OPCFoundation / UA-.NETStandard-Samples

Other
261 stars 185 forks source link

Aggregation server does not reconnect to downstream servers when server is restarted or network connection is lost #312

Open pc-avatar-7076 opened 2 years ago

pc-avatar-7076 commented 2 years ago

Scenario 1: Downstream Server Disable Network Adapter

Test:

  1. Configure Aggregator (dev host machine) to connect to the OPCF reference server (VM running on dev host)
  2. Start Aggregator (Debug with IDE) and verify connection/steady state behavior of “metadata” session
  3. Disable VM network adapter and observe behavior of metadata session
  4. Wait until the Aggregator keep alive status is “late”
  5. Enable VM network adapter and observe behavior of metadata session

Results: TL;DR - Once the adapter is reenabled, the Aggregator continues to attempt to “renew” the secure channel. However, the OpenSecureChannelRequest fails with a ServiceFault (BadTcpSecureChannelUnknown). See “opcf-reference-aggregator-southbound-disable-adapter-opcf-reference-server.pcapng”, attached (as zip).

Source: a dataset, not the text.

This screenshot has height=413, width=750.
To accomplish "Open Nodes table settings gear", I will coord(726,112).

Note: Using UA-.NETStandard tag 1.4.368.53 and UA-.NETStandard-Samples tag preview on commit e17387d791d836d1e16b9392b282a688f3f12d90

Wireshark Capture: opcf-reference-aggregator-southbound-disable-adapter-opcf-reference-server.zip

Scenario 2: Downstream Server Stop/Start Test:

  1. Configure Aggregator (dev host machine) to connect to the OPCF reference server (VM running on dev host)
  2. Start Aggregator (Debug with IDE) and verify connection/steady state behavior of “metadata” session
  3. Stop OPCF reference server and observe behavior of metadata session
  4. Wait until the Aggregator keep alive status is “late”
  5. Start OPCF reference server and observe behavior of metadata session

Preliminary Note: This investigation required a OPCF UA stack bugfix for the following issues:

The bug fix is available in UA-.NETStandard tag 1.4.368.53 and UA-.NETStandard-Samples tag preview on commit e17387d791d836d1e16b9392b282a688f3f12d90.

Results: TL;DR - Aggregator has a keep alive handler with logic to reestablish the Session once the keep alive is “late”. The logic is never executed because the secure channel cannot be reestablished when the downstream server is restarted. This seems to be because the aggregator attempts to ‘renew’ the channel instead of recreating it.

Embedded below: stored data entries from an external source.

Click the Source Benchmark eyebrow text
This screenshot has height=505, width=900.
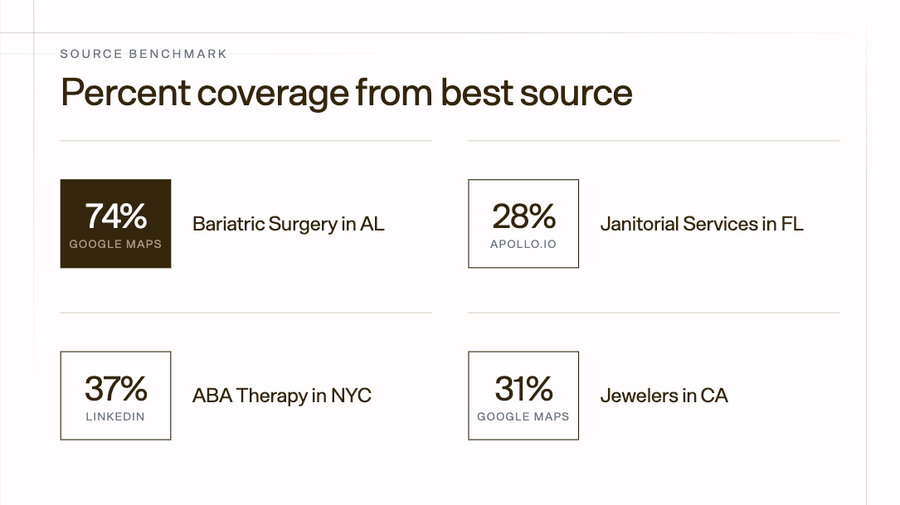click(143, 54)
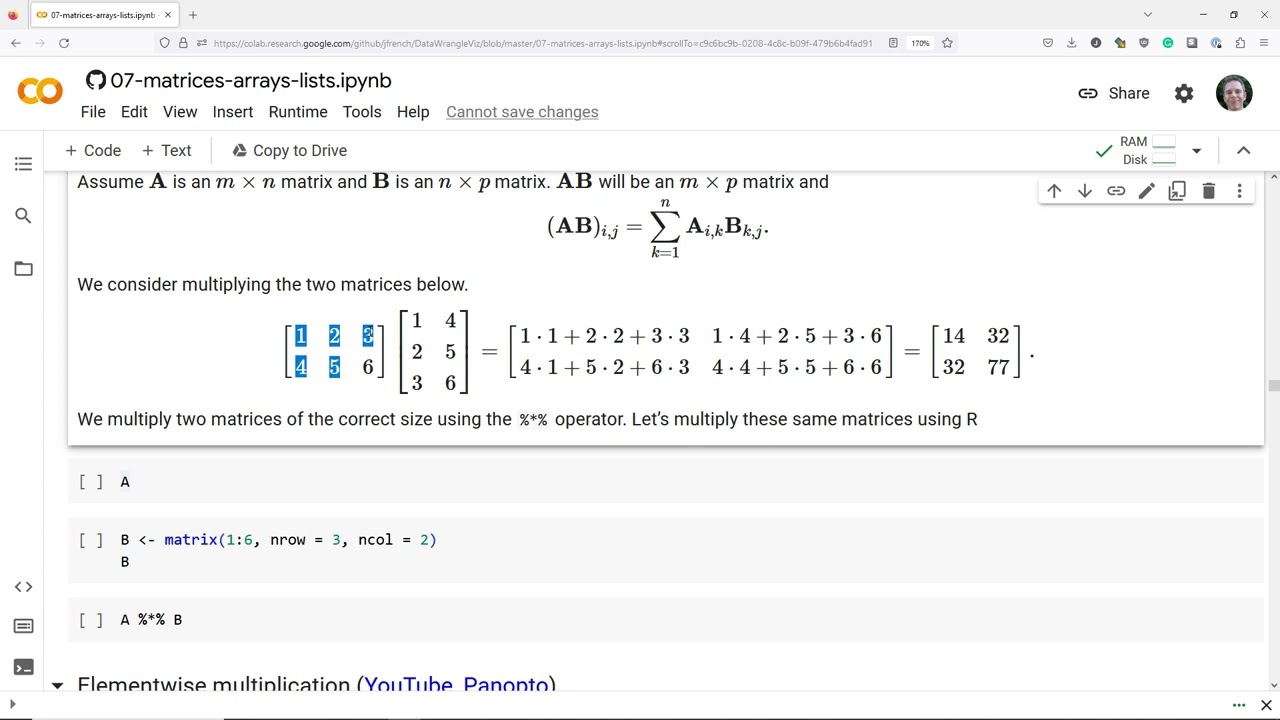Image resolution: width=1280 pixels, height=720 pixels.
Task: Edit the text cell with pencil icon
Action: tap(1146, 191)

Technical Details: In steady state (Aggregator connected to OPCF reference server), the keep alive timer calls BeginRead, which increments m_outstandingRequests to 1. The counter is decremented to 0 when the read response is successfully received.

When the downstream server is shutdown, Session.OnKeepAlive calls BeginRead and the operation fails with an exception ("Could not send keep alive request: Opc.Ua.ServiceResultException BadConnectionClosed). AsyncRequestStarted is never called, so m_outstandingRequests is never incremented.

After the downstream has been restarted, the channel cannot re-establish a secure channel (it's trying to 'renew' rather than create a fresh secure channel). Session.OnKeepAlive continues to call BeginRead, which continues to throw the same exception: Could not send keep alive request: Opc.Ua.ServiceResultException BadConnectionClosed. Again, AsyncRequestStarted is never called, and m_outstandingRequests is never incremented.

mregen commented 2 years ago

This issue may be related to https://github.com/OPCFoundation/UA-.NETStandard/pull/1802. Please recheck if fix is available.

mregen commented 2 years ago

Hi @pcameron-ptc, I think the case you describe may not be covered by the fix #1802. Thanks for the detailed writeup to repro, we will check if this is fixed.

pc-avatar-7076 commented 2 years ago

Thank you @mregen . I pulled down UA-.NETStandard branch release/1.4.368 with the recent reconnect changes (i.e. #1802) and updated the Aggregation sample to reference my local build of the stack. I did not observe any change in behavior in regards to this defect.